Juan Antonio Bazán, profesor de ciencia política de la Universidad Nacional Mayor de San Marcos, señala que el Perú no tiene dirección política ya que el Gobierno de Pedro Castillo pierde el timón, además agrega que designación de Daniel Salaverry en Perupetro es un error ya que este personaje no suma a la administración gubernamental.
¿Que impresión deja el Gobierno en la primera semana del año? ¿Habrá cambio de ministros?
La primera impresión es que él Perú de estos días carece de un Gobierno. La categoría "Gobierno" inicia su genealogía en la metáfora de un timón de barco. En general, el régimen de Pedro Castillo es como un barco que por momentos pierde el timón, y que por coyunturas como ésta tiene varios timones. Se trata de un Gobierno que tiene direcciones diferentes y hasta opuestas, es tan anárquico que solo es comparable a los gobiernos más desordenados del siglo diecinueve, de cuando el Perú estaba aprendiendo a ser país. Por el tiempo que dure, por la premisa equivocada de que la gobernabilidad se adquiere en la recomposición permanente del Poder Ejecutivo, éste será el Gobierno que tendrá la mayor cantidad de ministros de estado.
¿Las declaraciones del ministro de Justicia Aníbal Torres bajan el raking del presidente Castillo ante la prensa?
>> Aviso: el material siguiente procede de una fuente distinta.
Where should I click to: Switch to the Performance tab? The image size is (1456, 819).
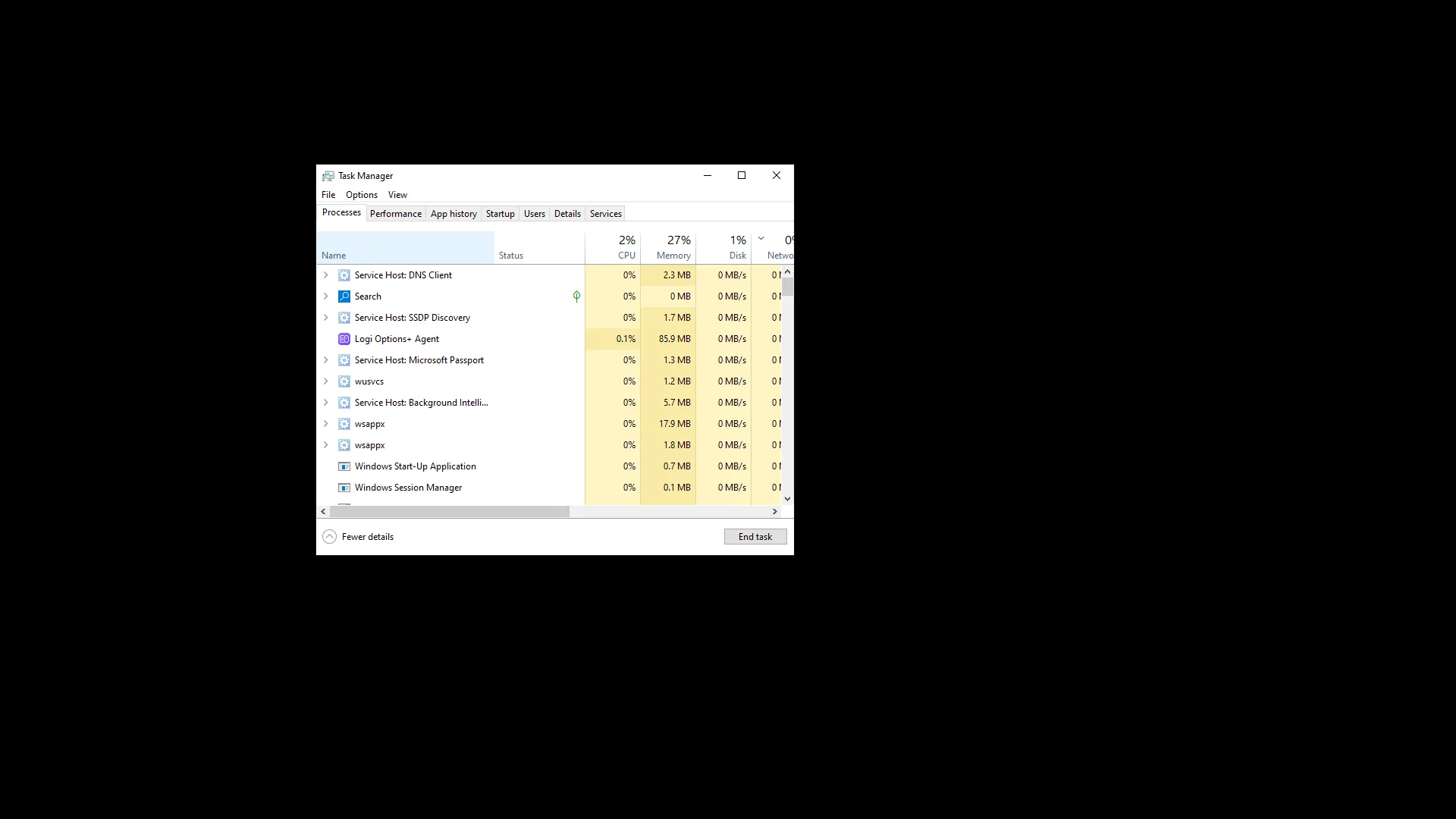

Aníbal Torres Vásquez, que es profesor de derecho civil, conoce la separación de las esferas de lo público y lo privado, pero también debe tener presente que el ejercicio de un cargo público, y el propio proceso político, implican la irrupción de lo público en la vida privada de quien ejerce la presidencia de la República. También debe entender que su labor de ministro de estado no consiste en ser el niñero del presidente, en cuidarlo de los procuradores y de los periodistas. Aníbal Torres es el mejor ministro, pero es el peor niñero presidencial.
¿Qué se sensación deja el Gobierno con la presencia de Daniel Salaverry como presidente de Perupetro?
Teóricamente la designación de Daniel Salaverry en este cargo de confianza es parte de la estrategia presidencial por hacer alianzas que le garanticen gobernabilidad. Pero, en la realidad, Salaverry no le suma nada al gobierno, ni conocimiento técnico, ni votación congresal, ni legitimidad social. Su designación es un error. Es más, hasta se ve feo.